Fatelessness by Imre Kertész
At the opening of Fatelessness, György Köves’ father, is taken away for “labour service”, one further step in a series of escalating laws and hostilities against Hungary’s Jews. 15 year old György is thereby made man of the house. Despite his own lack of connection to his Jewish heritage, György finds himself “a part of the shared Jewish fate.” His sense of distance from the racial and religious classification imposed upon him by the Nazis, along with his inability to speak Hebrew or Yiddish, generates provocative reflections on identity, ethnicity and religion throughout Fatelessness Early on, he debates with his neighbour, Annamarie, on whom he has a developing crush, the causes of their persecution, but is unable to share her understanding that they are being persecuted because they are Jews, despite wearing the same yellow star she does.
Soon, György himself is picked up by police, along with a group of his teenage companions on their way to work. The almost carnivalesque parade of teenage boys, and an increasing number of adults, children and the elderly, is merely the first part of a journey that leads him to Auschwitz, Büchenwald and other Nazi concentration camps.
Kertész writes masterfully jarring prose, placing the reader in an unsettling tangent to the narration. Our knowledge of historical context is played against in György’s matter-of-fact, almost offhand narration. He observes the everyday hatreds and humiliations of Jewish people with a kind of quiet appreciation for the intensity and idealism of the anti-Semitism. He observes the restrictions and laws against “those not of pure blood”, without critique or comment. He admires the neat, orderliness of German soldiers and camp structures, and even avows a certain pleasure in contemplating the well-braided lash wielded by an SS officer.

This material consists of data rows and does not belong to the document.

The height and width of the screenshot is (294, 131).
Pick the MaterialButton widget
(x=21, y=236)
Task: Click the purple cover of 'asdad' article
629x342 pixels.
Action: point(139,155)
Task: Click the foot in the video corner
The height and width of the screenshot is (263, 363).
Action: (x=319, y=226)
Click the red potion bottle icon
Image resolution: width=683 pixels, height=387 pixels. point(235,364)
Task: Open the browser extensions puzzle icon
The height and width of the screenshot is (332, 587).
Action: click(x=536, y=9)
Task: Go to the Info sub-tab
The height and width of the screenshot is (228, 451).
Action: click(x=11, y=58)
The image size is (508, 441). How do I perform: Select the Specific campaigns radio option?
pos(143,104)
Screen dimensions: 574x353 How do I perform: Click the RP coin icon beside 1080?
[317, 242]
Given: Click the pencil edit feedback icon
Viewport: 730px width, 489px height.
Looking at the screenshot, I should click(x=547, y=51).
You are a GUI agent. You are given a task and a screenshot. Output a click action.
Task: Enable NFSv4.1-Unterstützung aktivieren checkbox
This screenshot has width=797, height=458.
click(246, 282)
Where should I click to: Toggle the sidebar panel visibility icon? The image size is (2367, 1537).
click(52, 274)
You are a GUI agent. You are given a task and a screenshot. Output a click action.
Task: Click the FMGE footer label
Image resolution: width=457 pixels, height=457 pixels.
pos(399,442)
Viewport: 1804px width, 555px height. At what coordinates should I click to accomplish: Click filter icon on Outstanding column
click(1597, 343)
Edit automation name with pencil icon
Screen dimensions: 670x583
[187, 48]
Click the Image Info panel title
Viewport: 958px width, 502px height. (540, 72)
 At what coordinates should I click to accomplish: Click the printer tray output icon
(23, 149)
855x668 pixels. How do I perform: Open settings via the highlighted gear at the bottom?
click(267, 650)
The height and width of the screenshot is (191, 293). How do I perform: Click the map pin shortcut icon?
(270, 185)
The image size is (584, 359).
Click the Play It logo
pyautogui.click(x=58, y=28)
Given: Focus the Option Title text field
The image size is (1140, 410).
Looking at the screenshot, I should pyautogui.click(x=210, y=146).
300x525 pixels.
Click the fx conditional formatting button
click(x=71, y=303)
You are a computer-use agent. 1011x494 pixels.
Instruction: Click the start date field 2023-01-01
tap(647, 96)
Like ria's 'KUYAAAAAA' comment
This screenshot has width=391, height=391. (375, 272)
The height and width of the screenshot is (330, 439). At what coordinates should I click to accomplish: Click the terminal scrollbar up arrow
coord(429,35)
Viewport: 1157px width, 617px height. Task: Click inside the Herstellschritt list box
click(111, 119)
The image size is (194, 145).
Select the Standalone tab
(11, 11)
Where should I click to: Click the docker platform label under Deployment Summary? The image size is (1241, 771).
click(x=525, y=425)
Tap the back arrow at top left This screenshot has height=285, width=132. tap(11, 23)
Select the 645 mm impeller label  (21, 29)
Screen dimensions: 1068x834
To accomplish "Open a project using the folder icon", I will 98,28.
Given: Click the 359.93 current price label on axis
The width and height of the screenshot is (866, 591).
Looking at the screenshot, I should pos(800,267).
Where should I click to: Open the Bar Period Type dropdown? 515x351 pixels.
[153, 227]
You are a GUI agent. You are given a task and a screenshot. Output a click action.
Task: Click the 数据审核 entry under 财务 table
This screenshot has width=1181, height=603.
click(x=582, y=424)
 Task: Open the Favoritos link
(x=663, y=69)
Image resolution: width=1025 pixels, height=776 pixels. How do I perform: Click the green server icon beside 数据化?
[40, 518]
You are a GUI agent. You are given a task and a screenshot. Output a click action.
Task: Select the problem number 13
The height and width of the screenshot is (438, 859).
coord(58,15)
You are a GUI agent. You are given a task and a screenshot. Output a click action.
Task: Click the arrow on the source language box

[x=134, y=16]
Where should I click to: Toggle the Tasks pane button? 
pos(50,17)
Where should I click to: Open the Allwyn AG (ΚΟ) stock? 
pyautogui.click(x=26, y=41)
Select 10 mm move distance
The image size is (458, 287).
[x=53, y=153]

In this way, György is a powerfully naïve observer of events and experiences, rendering even his own mental and physical disintegration under the privations of hunger, disease and trauma a subject of distanced curiosity. “To be fair…” or “naturally…” he often says as he attempts to interpret or locate himself in the murderous logics his experiences – of mass deportation in railway freight cars, or the death camp at Auschwitz and the brutalities of Buchenwald. Atrocities are rendered everyday, the absurdities of social and economic organisation devoted entirely to extermination are made implacably real. An old woman’s death from thirst in the crush of the crowded railway car, the first such death which György observes, is “understandable” in the implacable mechanics of a body’s need for water.
In Auschwitz, inmates attempt to communicate – in German Yiddish, a language he barely understands – the terrible urgency of declaring himself to be older than he actually is, and capable of work. Almost casually taking their advice without understanding at all what is at stake, György is placed into a line whose inhabitants avoid, at least temporarily, Auschwitz’s showers and chimneys.
György observes his own further displacement and degradation with the same bemused detachment, even as the war escalates around him, and the liberation of the camps leaves him uprooted and alienated even upon his return home.
This is an uncompromising and stark novel. Shattering.